● **Stored records**:
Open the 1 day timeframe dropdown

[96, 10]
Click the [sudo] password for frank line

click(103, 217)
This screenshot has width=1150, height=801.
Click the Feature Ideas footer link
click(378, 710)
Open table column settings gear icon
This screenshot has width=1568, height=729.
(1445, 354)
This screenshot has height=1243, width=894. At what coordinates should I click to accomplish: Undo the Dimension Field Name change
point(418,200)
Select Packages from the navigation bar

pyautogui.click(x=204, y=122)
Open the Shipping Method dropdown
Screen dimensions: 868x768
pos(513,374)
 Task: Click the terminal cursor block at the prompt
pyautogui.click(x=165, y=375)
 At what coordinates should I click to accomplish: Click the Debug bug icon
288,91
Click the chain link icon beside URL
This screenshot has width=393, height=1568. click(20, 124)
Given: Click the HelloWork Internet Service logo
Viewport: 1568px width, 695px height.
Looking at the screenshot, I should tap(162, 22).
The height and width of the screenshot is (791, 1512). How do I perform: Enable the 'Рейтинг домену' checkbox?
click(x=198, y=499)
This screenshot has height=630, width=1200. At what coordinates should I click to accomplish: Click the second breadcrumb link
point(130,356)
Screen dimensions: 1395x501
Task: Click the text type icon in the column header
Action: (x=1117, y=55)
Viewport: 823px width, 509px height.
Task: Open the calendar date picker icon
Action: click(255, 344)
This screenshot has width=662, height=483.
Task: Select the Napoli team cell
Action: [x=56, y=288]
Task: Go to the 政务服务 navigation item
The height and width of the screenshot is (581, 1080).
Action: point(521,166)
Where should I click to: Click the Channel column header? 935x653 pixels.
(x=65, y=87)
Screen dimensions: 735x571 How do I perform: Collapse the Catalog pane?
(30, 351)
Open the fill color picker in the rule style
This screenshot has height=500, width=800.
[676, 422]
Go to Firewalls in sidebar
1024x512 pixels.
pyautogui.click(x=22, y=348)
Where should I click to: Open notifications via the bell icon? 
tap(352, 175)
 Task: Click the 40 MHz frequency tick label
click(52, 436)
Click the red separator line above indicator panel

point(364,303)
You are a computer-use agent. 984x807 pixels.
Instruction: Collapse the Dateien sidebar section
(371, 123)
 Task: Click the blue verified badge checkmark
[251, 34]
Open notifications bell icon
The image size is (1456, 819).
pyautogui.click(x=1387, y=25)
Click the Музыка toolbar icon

● **ACTIVITY**: Would you please write out all the entries exactly?

● **RESULT OF THIS EXERCISE**:
Open the 1 day timeframe dropdown

[96, 10]
Click the [sudo] password for frank line

click(103, 217)
This screenshot has width=1150, height=801.
Click the Feature Ideas footer link
click(378, 710)
Open table column settings gear icon
This screenshot has width=1568, height=729.
(1445, 354)
This screenshot has height=1243, width=894. At what coordinates should I click to accomplish: Undo the Dimension Field Name change
point(418,200)
Select Packages from the navigation bar

pyautogui.click(x=204, y=122)
Open the Shipping Method dropdown
Screen dimensions: 868x768
pos(513,374)
 Task: Click the terminal cursor block at the prompt
pyautogui.click(x=165, y=375)
 At what coordinates should I click to accomplish: Click the Debug bug icon
288,91
Click the chain link icon beside URL
This screenshot has width=393, height=1568. click(20, 124)
Given: Click the HelloWork Internet Service logo
Viewport: 1568px width, 695px height.
Looking at the screenshot, I should tap(162, 22).
The height and width of the screenshot is (791, 1512). How do I perform: Enable the 'Рейтинг домену' checkbox?
click(x=198, y=499)
This screenshot has height=630, width=1200. At what coordinates should I click to accomplish: Click the second breadcrumb link
point(130,356)
Screen dimensions: 1395x501
Task: Click the text type icon in the column header
Action: (x=1117, y=55)
Viewport: 823px width, 509px height.
Task: Open the calendar date picker icon
Action: click(255, 344)
This screenshot has width=662, height=483.
Task: Select the Napoli team cell
Action: [x=56, y=288]
Task: Go to the 政务服务 navigation item
The height and width of the screenshot is (581, 1080).
Action: point(521,166)
Where should I click to: Click the Channel column header? 935x653 pixels.
(x=65, y=87)
Screen dimensions: 735x571 How do I perform: Collapse the Catalog pane?
(30, 351)
Open the fill color picker in the rule style
This screenshot has height=500, width=800.
[676, 422]
Go to Firewalls in sidebar
1024x512 pixels.
pyautogui.click(x=22, y=348)
Where should I click to: Open notifications via the bell icon? 
tap(352, 175)
 Task: Click the 40 MHz frequency tick label
click(52, 436)
Click the red separator line above indicator panel

point(364,303)
You are a computer-use agent. 984x807 pixels.
Instruction: Collapse the Dateien sidebar section
(371, 123)
 Task: Click the blue verified badge checkmark
[251, 34]
Open notifications bell icon
The image size is (1456, 819).
pyautogui.click(x=1387, y=25)
Click the Музыка toolbar icon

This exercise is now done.